▶ _Working data_:
━━━━

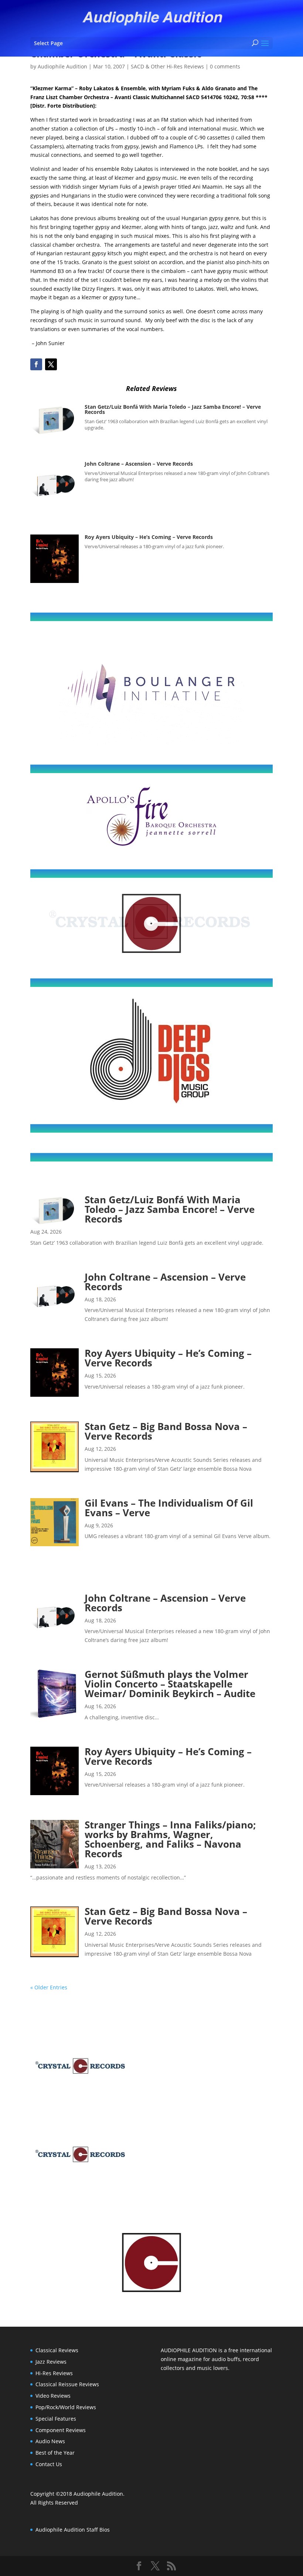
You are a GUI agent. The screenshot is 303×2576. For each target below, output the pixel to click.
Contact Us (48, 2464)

━━━━

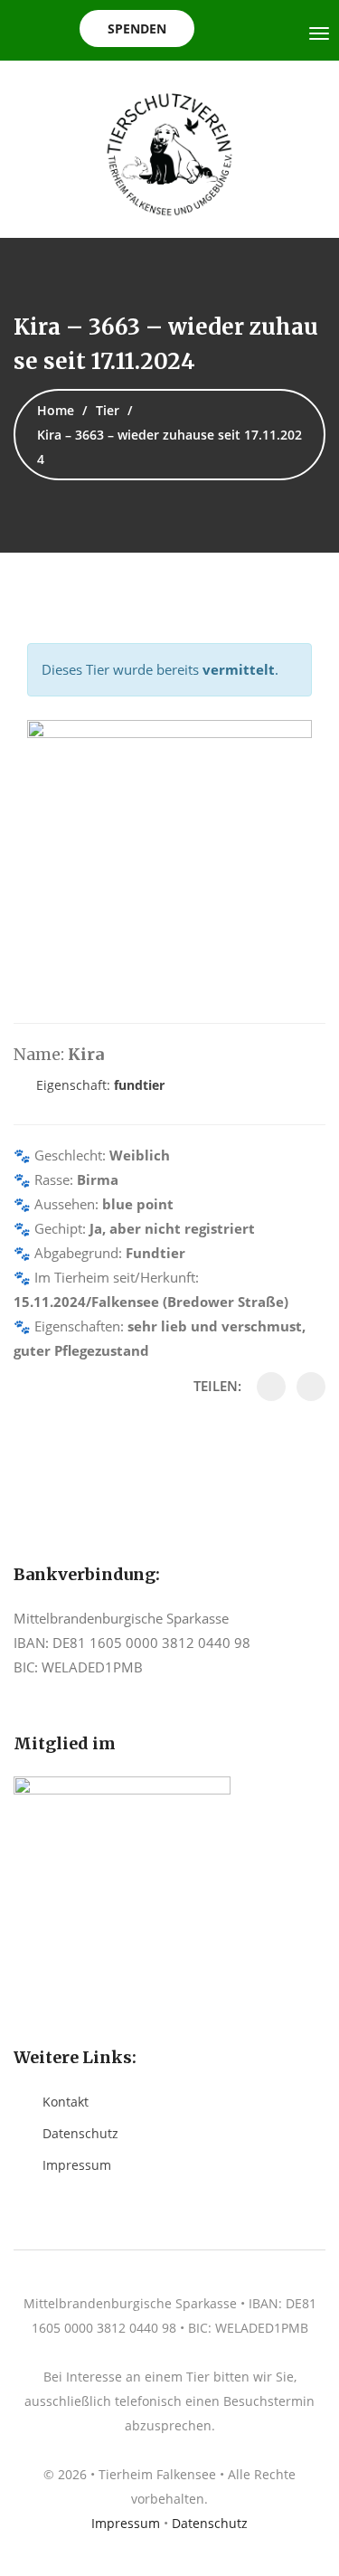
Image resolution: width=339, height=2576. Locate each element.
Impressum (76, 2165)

━━━━

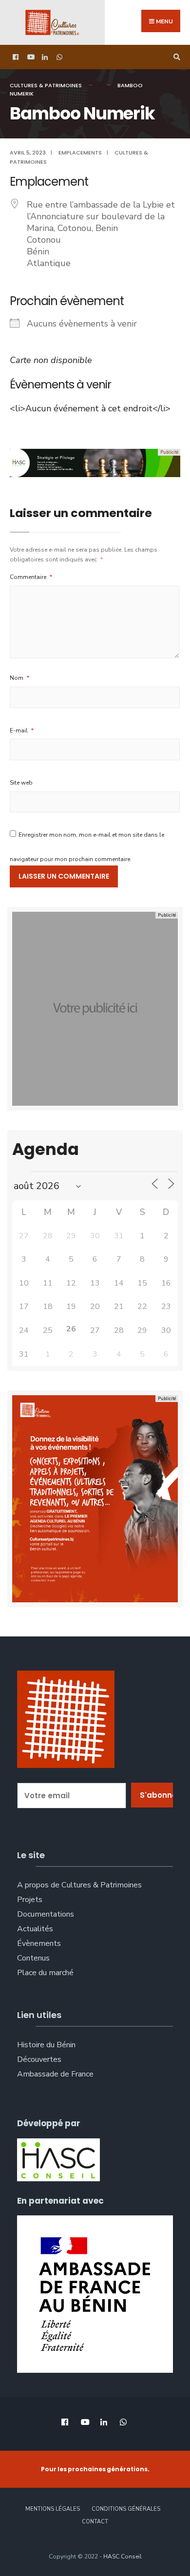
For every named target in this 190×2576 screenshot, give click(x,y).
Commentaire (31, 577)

━━━━

▶ _Exercise description_:
Whatever else the listing above holds, retype exactly only the lines from the one containing "You are a GUI" to the one containing "Contact Us (48, 2464)", both ends kept.

▶ _Written answer_:
You are a GUI agent. The screenshot is 303×2576. For each target below, output the pixel to click.
Contact Us (48, 2464)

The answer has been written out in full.